SwiftTerm icon indicating copy to clipboard operation
SwiftTerm copied to clipboard

LocalProcess IO hangs with successive writes

Open sullivan-sean opened this issue 2 years ago ā€¢ 8 comments

Context

I'm working on an application that uses HeadlessTerminal and LocalProcess from SwiftTerm to run shell commands on behalf of a user. We need to be able to capture output of a command and execute several commands in parallel. To do this, we write commands to the terminal and redirect their output to a temp file, backgrounding the commands if necessary to parallelize.

The Bug

Intermittently, the pseudoterminal we are writing to will 'hang' and stop being able to send any new writes. This is what the logs look like when the debugIO property of LocalProcess is enabled:

[SEND-138] Queuing data to client: [40, 32, ... ]
[SEND-138] completed bytes=30495
[SEND-139] Queuing data to client: [40, 32, ... ]
[SEND-139] completed bytes=30495
[SEND-141] Queuing data to client: [40, 32, ... ]
[SEND-142] Queuing data to client: [40, 32, ... ]
[SEND-143] Queuing data to client: [40, 32, ... ]
[SEND-144] Queuing data to client: [40, 32, ... ]
...

Dataset entries
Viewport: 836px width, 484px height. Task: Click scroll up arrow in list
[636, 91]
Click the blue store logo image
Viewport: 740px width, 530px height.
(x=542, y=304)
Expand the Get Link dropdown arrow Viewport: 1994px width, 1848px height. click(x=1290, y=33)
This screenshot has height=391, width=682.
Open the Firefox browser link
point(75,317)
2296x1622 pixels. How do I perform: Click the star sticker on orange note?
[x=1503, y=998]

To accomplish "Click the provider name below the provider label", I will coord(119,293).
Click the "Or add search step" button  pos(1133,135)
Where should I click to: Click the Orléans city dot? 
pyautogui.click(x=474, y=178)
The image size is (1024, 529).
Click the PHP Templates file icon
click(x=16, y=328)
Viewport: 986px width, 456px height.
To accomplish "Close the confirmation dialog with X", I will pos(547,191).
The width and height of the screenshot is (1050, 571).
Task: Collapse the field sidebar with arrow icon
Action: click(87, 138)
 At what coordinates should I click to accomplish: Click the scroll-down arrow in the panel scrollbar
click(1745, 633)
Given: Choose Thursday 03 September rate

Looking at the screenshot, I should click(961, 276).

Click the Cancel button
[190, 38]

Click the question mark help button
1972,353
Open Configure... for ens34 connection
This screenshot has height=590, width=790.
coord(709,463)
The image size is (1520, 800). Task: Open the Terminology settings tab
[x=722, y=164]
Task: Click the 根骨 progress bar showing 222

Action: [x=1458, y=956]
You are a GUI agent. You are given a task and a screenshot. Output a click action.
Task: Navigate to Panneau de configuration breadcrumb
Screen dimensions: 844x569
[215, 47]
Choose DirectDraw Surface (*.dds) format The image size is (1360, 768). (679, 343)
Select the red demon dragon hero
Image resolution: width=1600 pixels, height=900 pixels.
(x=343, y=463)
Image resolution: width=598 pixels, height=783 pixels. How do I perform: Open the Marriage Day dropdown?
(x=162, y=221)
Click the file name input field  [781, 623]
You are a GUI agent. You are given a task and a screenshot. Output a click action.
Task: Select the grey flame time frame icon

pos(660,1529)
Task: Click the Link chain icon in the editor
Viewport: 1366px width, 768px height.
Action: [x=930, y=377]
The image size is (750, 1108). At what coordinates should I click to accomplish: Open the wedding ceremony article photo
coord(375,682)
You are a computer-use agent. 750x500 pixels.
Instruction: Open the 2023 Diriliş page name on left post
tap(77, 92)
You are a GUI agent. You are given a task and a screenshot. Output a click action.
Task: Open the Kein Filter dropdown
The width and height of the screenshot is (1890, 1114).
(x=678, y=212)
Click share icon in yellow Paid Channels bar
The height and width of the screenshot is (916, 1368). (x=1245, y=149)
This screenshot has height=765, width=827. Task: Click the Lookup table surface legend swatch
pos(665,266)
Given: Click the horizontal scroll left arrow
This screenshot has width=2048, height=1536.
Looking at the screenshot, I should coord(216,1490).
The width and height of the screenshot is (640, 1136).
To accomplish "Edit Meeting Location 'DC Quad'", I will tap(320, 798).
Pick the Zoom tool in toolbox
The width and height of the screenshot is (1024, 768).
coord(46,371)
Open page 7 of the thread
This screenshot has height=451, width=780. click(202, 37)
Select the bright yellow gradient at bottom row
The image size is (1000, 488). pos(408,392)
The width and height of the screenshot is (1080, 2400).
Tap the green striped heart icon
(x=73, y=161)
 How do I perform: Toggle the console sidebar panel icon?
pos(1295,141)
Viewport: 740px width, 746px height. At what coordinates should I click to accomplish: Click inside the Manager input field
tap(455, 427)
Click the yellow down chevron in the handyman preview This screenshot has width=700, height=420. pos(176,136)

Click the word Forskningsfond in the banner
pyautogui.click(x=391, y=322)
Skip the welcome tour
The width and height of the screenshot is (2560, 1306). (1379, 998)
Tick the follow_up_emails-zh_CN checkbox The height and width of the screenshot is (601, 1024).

◆ SET EXERCISE ◆
Quote the SwiftTerm issue from "Open sullivan-sean opened" to "necessary to parallelize.".

◆ OUTPUT FOR THIS TASK ◆
Open sullivan-sean opened this issue 2 years ago ā€¢ 8 comments

Context

I'm working on an application that uses HeadlessTerminal and LocalProcess from SwiftTerm to run shell commands on behalf of a user. We need to be able to capture output of a command and execute several commands in parallel. To do this, we write commands to the terminal and redirect their output to a temp file, backgrounding the commands if necessary to parallelize.